Assignment:
Show each line of the data below in which "turismo" occurs.

Pixel coordinate grounding data:
>>
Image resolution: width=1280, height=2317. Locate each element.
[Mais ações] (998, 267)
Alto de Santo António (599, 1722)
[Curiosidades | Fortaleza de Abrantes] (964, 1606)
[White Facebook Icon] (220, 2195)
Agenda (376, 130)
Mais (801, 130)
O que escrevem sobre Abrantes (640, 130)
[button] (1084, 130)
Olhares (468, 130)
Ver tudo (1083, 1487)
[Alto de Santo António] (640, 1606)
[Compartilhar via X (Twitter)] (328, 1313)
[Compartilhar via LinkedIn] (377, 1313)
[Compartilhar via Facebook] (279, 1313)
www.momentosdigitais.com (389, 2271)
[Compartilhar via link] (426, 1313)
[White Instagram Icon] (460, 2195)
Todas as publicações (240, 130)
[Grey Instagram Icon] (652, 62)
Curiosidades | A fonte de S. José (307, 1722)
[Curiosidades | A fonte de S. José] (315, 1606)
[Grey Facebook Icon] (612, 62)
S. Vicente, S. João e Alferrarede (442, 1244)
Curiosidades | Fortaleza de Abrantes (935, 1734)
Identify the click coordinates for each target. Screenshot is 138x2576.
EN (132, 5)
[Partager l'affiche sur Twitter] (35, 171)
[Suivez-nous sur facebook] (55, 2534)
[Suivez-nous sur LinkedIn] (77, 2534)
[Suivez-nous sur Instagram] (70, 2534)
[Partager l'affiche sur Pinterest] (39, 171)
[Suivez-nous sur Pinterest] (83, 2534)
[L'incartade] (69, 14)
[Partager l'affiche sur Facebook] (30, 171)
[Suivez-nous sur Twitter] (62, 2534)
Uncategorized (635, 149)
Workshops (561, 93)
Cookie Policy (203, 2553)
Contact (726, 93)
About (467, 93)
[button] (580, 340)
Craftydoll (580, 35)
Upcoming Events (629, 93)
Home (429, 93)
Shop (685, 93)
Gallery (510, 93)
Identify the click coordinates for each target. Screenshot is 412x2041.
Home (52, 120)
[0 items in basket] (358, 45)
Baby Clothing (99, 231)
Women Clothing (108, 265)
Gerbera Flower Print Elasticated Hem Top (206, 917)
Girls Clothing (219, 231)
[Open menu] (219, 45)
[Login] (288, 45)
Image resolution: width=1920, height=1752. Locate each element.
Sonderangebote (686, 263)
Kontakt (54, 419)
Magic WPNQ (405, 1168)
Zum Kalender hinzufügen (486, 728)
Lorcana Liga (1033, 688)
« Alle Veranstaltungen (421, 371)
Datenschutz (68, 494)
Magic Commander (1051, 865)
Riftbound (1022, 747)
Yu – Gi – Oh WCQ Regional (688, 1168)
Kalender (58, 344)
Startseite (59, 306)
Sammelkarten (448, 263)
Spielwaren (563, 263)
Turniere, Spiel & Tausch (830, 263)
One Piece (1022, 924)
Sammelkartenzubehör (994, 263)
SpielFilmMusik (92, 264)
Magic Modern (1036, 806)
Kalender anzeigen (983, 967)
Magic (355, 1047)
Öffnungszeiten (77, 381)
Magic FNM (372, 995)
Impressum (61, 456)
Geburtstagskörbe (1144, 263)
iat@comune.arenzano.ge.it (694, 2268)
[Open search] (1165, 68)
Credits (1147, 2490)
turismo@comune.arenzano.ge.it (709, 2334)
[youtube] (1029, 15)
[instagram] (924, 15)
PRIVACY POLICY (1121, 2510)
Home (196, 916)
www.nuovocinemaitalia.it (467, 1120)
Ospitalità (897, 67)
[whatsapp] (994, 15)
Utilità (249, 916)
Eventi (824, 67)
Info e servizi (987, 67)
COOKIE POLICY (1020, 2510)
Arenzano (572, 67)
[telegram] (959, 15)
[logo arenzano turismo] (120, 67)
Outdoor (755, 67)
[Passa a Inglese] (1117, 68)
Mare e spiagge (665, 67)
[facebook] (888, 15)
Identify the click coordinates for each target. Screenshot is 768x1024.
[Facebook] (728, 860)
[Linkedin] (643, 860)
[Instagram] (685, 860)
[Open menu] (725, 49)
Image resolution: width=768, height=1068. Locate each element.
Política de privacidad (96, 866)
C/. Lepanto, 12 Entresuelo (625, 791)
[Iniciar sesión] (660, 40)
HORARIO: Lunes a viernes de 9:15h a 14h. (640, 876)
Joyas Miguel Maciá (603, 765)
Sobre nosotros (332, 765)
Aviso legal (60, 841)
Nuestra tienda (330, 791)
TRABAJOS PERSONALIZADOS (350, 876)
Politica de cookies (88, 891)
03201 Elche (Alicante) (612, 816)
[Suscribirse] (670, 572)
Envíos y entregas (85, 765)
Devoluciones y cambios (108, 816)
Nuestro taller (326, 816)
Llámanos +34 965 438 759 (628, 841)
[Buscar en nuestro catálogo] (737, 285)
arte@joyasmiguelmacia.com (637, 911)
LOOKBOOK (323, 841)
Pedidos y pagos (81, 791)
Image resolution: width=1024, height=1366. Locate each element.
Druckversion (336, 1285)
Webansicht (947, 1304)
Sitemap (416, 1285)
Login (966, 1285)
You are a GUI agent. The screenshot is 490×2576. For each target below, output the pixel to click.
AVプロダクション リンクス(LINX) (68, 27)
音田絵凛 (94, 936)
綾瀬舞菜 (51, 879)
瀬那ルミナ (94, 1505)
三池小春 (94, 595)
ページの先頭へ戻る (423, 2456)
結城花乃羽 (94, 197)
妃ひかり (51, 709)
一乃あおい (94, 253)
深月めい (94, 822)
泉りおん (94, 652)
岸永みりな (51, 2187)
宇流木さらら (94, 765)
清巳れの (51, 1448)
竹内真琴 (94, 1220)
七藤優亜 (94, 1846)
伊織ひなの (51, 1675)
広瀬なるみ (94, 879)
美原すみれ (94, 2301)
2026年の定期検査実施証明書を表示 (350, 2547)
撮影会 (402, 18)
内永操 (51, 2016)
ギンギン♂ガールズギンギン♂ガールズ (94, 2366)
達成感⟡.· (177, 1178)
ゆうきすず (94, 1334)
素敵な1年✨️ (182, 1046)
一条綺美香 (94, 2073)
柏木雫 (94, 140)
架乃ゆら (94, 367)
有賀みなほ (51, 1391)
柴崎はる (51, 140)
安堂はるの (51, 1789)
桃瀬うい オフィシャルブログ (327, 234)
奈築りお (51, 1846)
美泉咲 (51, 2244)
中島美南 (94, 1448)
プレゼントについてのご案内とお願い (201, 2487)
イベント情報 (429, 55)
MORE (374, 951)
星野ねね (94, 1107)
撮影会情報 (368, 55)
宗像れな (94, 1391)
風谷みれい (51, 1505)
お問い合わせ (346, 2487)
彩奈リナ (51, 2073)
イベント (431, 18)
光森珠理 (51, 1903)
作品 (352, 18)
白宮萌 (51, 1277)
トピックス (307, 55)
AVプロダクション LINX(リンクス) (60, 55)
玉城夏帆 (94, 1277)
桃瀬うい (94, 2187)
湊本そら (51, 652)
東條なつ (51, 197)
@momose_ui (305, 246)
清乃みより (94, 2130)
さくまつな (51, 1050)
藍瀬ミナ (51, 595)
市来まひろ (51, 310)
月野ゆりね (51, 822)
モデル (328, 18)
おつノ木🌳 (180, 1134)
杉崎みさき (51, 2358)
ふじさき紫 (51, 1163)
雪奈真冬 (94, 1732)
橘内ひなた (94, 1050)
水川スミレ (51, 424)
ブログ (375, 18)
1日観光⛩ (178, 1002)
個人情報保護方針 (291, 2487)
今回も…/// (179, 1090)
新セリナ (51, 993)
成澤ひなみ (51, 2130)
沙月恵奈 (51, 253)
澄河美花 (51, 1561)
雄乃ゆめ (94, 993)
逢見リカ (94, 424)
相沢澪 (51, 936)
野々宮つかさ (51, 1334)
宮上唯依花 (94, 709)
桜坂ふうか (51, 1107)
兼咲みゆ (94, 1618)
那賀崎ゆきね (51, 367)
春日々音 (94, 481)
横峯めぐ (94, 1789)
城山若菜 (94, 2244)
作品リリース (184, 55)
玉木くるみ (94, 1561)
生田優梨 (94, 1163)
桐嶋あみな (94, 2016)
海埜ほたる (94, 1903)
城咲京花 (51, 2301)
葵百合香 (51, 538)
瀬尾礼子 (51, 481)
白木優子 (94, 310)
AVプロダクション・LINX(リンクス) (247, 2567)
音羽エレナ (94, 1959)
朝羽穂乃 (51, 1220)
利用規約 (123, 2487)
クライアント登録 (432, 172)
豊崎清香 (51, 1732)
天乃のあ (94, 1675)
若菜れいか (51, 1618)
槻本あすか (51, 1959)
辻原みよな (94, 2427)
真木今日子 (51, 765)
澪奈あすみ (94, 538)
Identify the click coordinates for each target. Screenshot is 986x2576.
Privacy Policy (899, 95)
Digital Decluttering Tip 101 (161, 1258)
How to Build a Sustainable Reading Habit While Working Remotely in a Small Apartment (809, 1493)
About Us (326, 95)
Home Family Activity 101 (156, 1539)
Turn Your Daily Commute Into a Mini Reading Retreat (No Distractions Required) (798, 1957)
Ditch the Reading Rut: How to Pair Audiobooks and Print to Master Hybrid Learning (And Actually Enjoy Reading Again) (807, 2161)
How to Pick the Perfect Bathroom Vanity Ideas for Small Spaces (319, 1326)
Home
<<
Finished task:
turismo@comune.arenzano.ge.it (709, 2334)
[logo arenzano turismo] (120, 67)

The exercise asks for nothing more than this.